CLEVELAND — Matt Dolan, who lost a raucous Republican Senate primary in Ohio last year, plans to run again in 2024, this time seeking to unseat longtime Democratic incumbent Sherrod Brown.

Dolan will announce his candidacy this week, he told an Ohio GOP official in a voicemail Sunday, which the official shared with NBC News on the condition of anonymity.

A representative for Dolan declined to comment Monday.

Brown has said he intends to seek a fourth term next year. Dolan, a state senator whose family owns the Cleveland Guardians, would most likely be the first candidate on the GOP side to officially declare. Other Republicans closely looking at the race include Ohio Secretary of State Frank LaRose and Bernie Moreno, a businessman who briefly was a Senate candidate in 2022. 

Dolan has also been the most aggressive in setting himself up for 2024. 

CLEVELAND, OH - APRIL 28: Ohio State Senator Matt Dolan, a Republican candidate for U.S. Senate in Ohio, speaks with a local television station after voting early in the May 3 Primary Election at the Cuyahoga County Board of Elections on April 28, 2022 in Cleveland, Ohio. Last week, Former President Donald Trump announced his endorsement of J.D. Vance in the Ohio Republican Senate primary. Other challengers in the Republican Senate primary field include Josh Mandel, Mike Gibbons, Jane Timken, Matt Dolan and Mark Pukita.
Ohio state Sen. Matt Dolan, a Republican candidate for the U.S. Senate, speaks in Cleveland on April 28.Drew Angerer / Getty Images file

As a critic of former President Donald Trump and those who embraced his debunked election conspiracy theories, Dolan struggled to connect with the right-wing base during last year’s race, even as he expressed support for Trump's policies and wouldn't rule out backing him in 2024. But with a heavily self-funded war chest, he finished a competitive third in the primary — behind eventual winner J.D. Vance and former state Treasurer Josh Mandel — after a surge in the polls over the closing days. And after Trump was blamed for the GOP’s disappointing results outside Ohio in the November midterms, Dolan quickly asserted himself as a post-Trump candidate to take on Brown next year.
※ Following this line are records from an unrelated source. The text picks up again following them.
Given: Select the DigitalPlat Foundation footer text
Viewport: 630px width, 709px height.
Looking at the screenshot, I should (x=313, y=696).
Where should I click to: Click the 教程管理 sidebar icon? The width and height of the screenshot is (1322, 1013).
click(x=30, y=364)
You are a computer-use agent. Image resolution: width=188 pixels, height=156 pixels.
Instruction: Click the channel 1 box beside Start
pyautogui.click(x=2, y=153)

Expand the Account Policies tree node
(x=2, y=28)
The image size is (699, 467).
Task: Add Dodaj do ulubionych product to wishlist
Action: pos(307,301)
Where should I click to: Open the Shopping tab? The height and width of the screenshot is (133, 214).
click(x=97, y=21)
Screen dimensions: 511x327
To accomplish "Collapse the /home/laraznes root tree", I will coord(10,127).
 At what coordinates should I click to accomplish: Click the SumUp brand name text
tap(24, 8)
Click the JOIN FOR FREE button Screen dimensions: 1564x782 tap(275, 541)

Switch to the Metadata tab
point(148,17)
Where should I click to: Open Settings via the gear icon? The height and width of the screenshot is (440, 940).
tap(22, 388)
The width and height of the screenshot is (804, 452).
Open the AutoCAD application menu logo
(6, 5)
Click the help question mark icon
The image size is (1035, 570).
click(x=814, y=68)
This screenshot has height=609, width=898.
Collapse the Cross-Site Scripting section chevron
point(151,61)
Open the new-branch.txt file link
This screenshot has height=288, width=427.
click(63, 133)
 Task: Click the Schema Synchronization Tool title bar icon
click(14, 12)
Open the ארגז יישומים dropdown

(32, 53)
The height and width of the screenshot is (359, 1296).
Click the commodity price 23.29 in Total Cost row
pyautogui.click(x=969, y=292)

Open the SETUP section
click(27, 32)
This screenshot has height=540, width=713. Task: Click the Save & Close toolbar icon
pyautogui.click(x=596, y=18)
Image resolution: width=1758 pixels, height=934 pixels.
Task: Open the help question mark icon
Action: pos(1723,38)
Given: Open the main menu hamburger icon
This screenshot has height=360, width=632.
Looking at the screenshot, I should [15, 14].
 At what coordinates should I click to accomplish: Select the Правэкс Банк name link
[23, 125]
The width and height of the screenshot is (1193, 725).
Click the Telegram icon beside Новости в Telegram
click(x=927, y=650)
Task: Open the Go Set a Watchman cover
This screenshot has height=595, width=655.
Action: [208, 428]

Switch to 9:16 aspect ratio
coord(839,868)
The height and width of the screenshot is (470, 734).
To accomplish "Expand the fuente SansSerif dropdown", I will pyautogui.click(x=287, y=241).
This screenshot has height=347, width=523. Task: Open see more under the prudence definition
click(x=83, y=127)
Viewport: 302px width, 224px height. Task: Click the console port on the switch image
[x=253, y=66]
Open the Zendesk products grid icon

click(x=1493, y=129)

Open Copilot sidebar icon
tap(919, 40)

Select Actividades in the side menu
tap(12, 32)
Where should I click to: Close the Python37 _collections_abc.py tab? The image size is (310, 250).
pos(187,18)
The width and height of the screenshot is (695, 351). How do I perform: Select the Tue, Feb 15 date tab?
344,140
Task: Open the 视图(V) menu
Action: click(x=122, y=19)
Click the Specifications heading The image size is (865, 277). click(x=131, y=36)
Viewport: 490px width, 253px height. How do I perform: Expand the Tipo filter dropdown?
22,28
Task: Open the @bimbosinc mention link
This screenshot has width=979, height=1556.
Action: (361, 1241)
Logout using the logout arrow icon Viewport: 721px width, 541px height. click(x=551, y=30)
“What we witnessed nationally should convince us the country is ready for substantive candidates, not personalities and election deniers,” Dolan wrote to county GOP chairs in Ohio less than a week after the election in an email that indicated he was weighing another run. 

In his voicemail Sunday, Dolan acknowledged that others are likely to run in 2024 and expressed interest in earning the official’s support in what could be another crowded primary. Dolan told the official that the race should be about beating Brown and that he felt he was the candidate best positioned to do so.

Brown’s seat — along with those held by Democrats Jon Tester of Montana and Joe Manchin of West Virginia and an open seat in Michigan, where Democrat Debbie Stabenow is retiring — will be among the GOP’s top pickup opportunities next year. Republican leaders in Ohio are bracing for another brutal primary like the one that elevated Vance, a political novice best known for his bestselling memoir, “Hillbilly Elegy.” Vance defeated Democrat Tim Ryan by a comfortable margin with help from national GOP groups that spent tens of millions of dollars on TV ads.

Other Republicans who are mentioned as possible candidates include U.S. Rep. Warren Davidson and Mark Kvamme, a venture capitalist with close ties to former Gov. John Kasich.